DPM Teo, who is also the chairman of the Inter-Ministerial Committee on Climate Change, said: "We want to have an agreement that is legally binding, so there are obligations on all countries.
"This is a long-term agreement, where we are looking at climate-friendly actions to be taken by all countries and that will go on to 2100."
He was speaking on the sidelines of the National Climate Change Competition, at which he was giving out prizes for winning short films on global warming.
COP21 aims to achieve the first-ever global agreement on climate that will limit global warming to no more than 2 deg C above pre-industrial levels.
The existing Kyoto Protocol governs only emissions from developed countries.
The Singapore delegation to COP21 will be led by Foreign Minister Vivian Balakrishnan and Environment and Water Resources Minister Masagos Zulkifli.

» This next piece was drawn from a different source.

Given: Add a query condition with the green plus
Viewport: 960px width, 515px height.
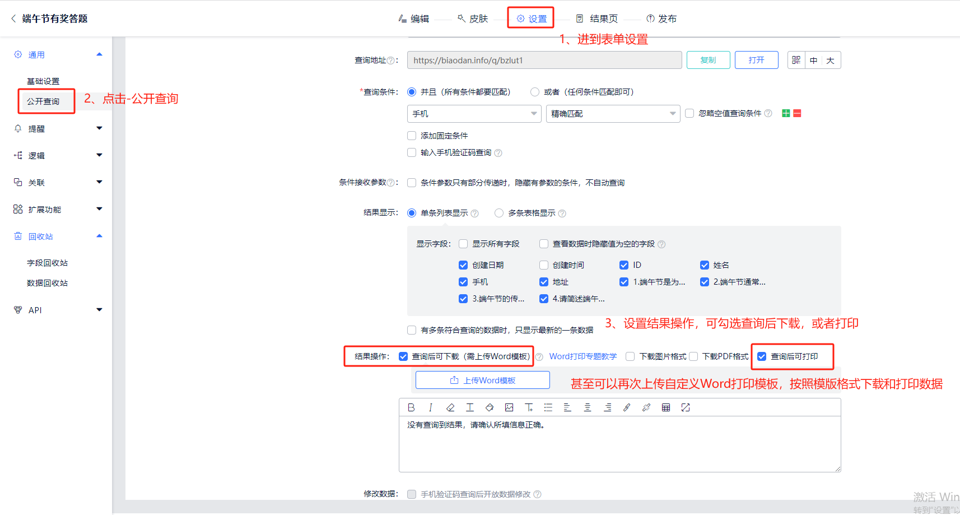Looking at the screenshot, I should click(786, 113).
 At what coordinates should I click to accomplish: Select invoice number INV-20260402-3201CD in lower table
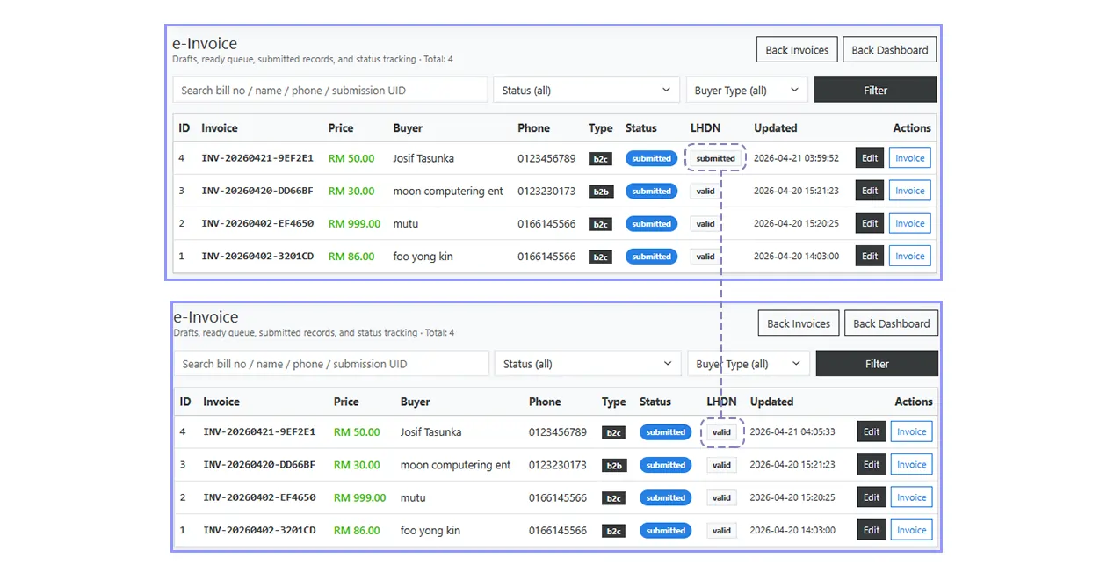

DPM Teo said that Singapore had "played a facilitative role" in the climate negotiations over the past few years.
He stressed that Singapore is committed to reducing its emissions intensity, which is currently among the lowest 20 per cent in the world, by 36 per cent from 2005 levels in the next 15 years.
Peaking carbon emissions by 2030 would be difficult for Singapore, he said, as alternative energy options here are limited, leaving it reliant on fossil fuels.
He added, however: "We will have to review our position if an agreement cannot be arrived at."
Although some measures, such as using more energy-saving appliances, would not cost much to implement, others "need to be done in tandem with other countries".
These, he said, include incentivising industries and building owners to reduce energy consumption and increase their carbon efficiency.
"We may need to overcome the initial investment needed to do this... to get them to do certain things which may go beyond what they are prepared to do on their own.
"But it only makes sense... if everybody in the world does the same thing," he said.